Stocks finish dismal year
Wall Street closed out a dismal, turbulent year for stocks on a bright note Monday, but still finished 2018 with the worst showing in a decade.
After setting a series of records through the late summer and early fall, major U.S. indexes fell sharply after early October, leaving them all in the red for the year.
The S&P 500 index, the market's main benchmark, finished the year with a loss of 6.2 percent. The last time the index fell for the year was in 2008 during the financial crisis. The S&P 500 posted tiny losses in 2011 and 2015, but eked out small gains in both years once dividends were included.
The Dow Jones Industrial Average declined 5.6 percent.
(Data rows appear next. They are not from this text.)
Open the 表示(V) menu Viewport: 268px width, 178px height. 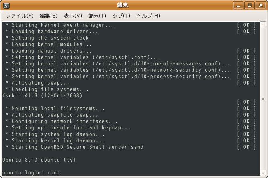point(73,16)
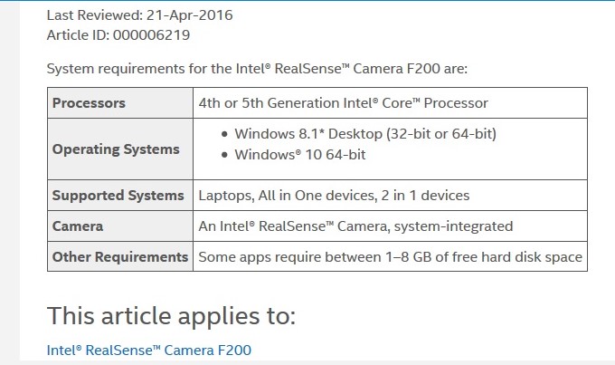Click the system requirements intro sentence

click(x=257, y=68)
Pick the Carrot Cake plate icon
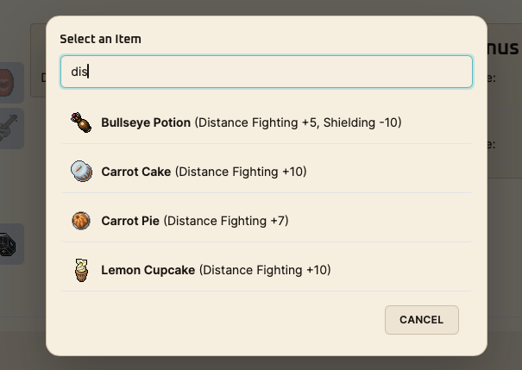 [x=81, y=172]
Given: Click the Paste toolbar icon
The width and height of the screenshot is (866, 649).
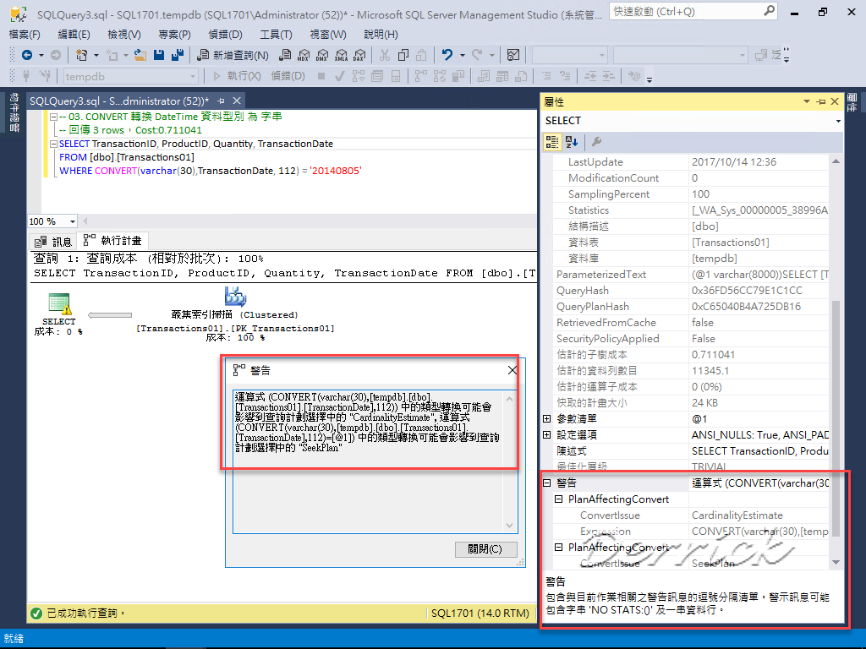Looking at the screenshot, I should pyautogui.click(x=420, y=54).
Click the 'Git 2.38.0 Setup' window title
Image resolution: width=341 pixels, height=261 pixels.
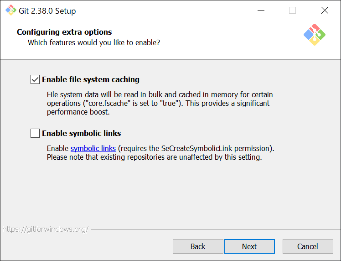pos(47,10)
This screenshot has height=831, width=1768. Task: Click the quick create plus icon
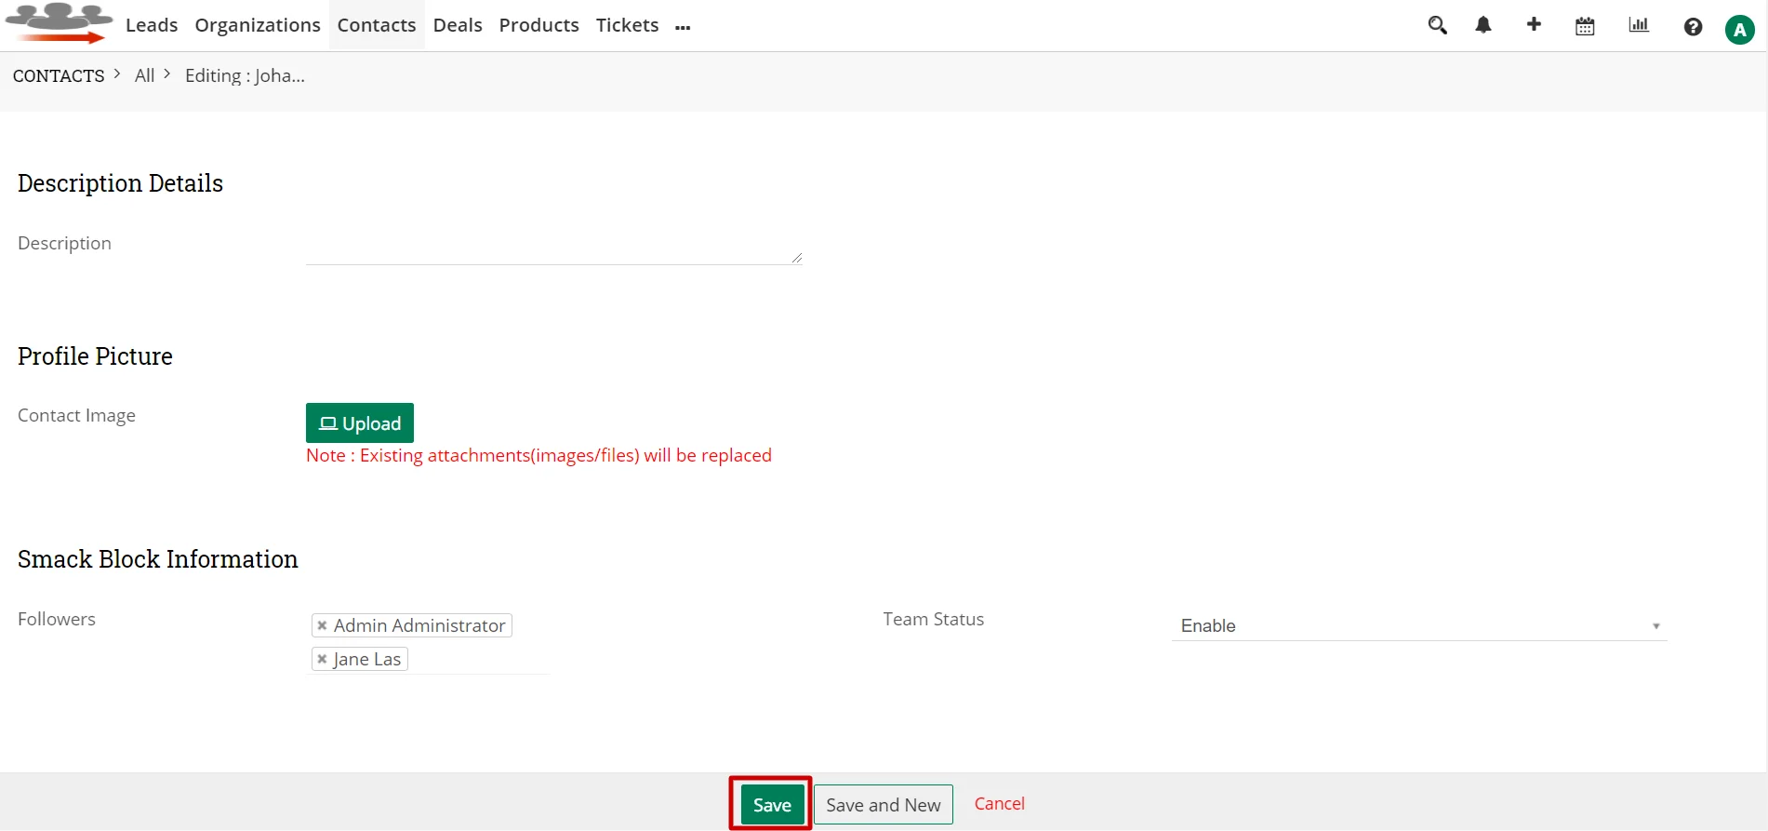tap(1534, 25)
The Nasdaq composite slid 3.9 percent.
Major indexes in Europe also ended 2018 in the red. The CAC 40 of France finished the year down 11 percent. Britain's FTSE 100 lost 12.5 percent. Germany's DAX ended the year in a bear market, down 22 percent from a high in January and 18 percent from the start of the year.
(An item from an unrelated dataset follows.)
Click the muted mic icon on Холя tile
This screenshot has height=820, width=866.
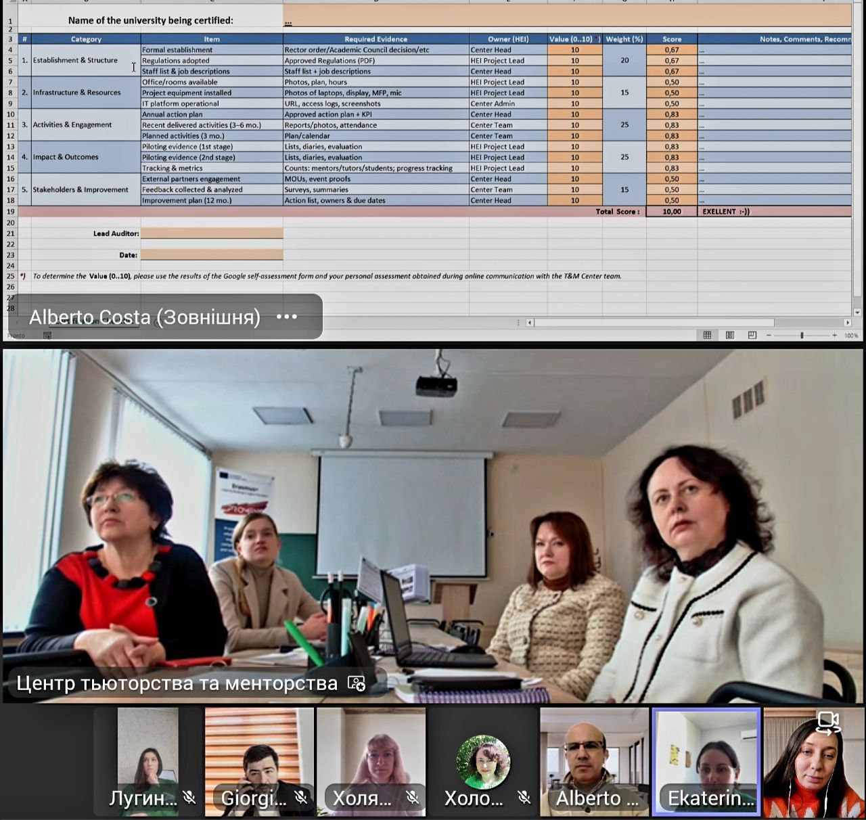tap(413, 798)
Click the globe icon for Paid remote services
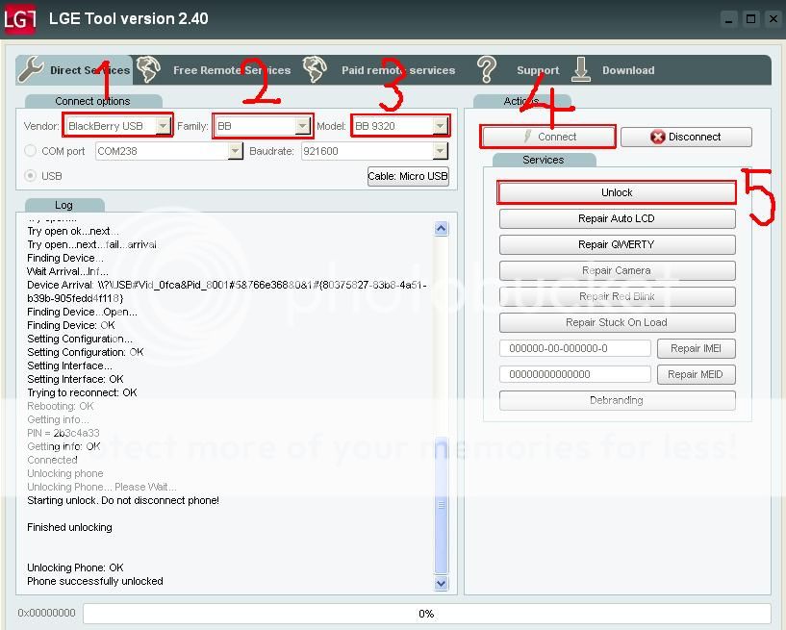 point(315,69)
Most Asian markets likewise lost ground in 2018. The region's stock markets were closed Tuesday.
“This has really been a challenging year for investors,” said Jeff Kravetz, regional investment strategist at U.S. Bank Wealth Management. “This was really the year that market volatility returned with a vengeance.”
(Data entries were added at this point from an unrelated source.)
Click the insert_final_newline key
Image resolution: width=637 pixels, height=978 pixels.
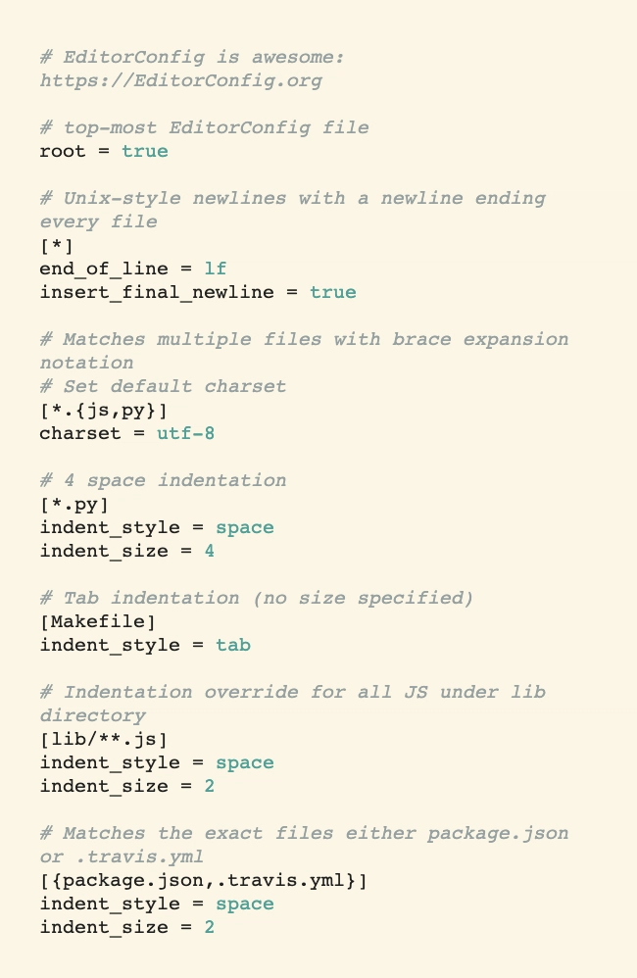[x=157, y=293]
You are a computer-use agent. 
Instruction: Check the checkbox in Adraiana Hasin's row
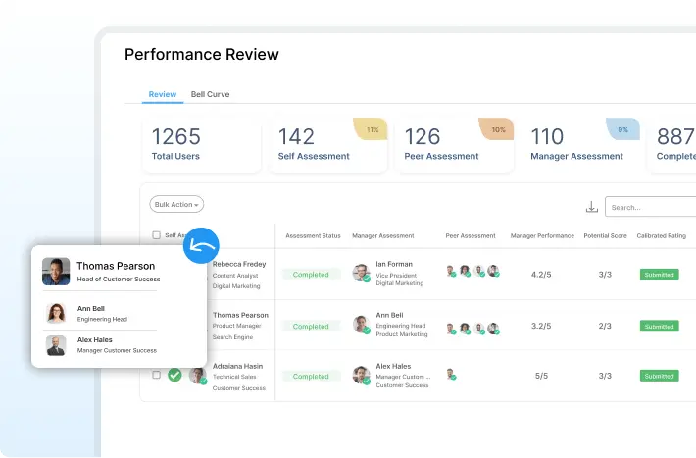156,375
Wall Street started 2018 strong, buoyed by a growing economy and corporate profits. Stocks climbed to new highs early, shook off a sudden, steep drop by spring and rode a wave of tax cut-juiced corporate earnings growth to another all-time high by September. Then the jitters set in.
Investors grew worried that the U.S.-China trade dispute and higher interest rates would slow the economy, hurting corporate profits. In October the gyrations grew more volatile.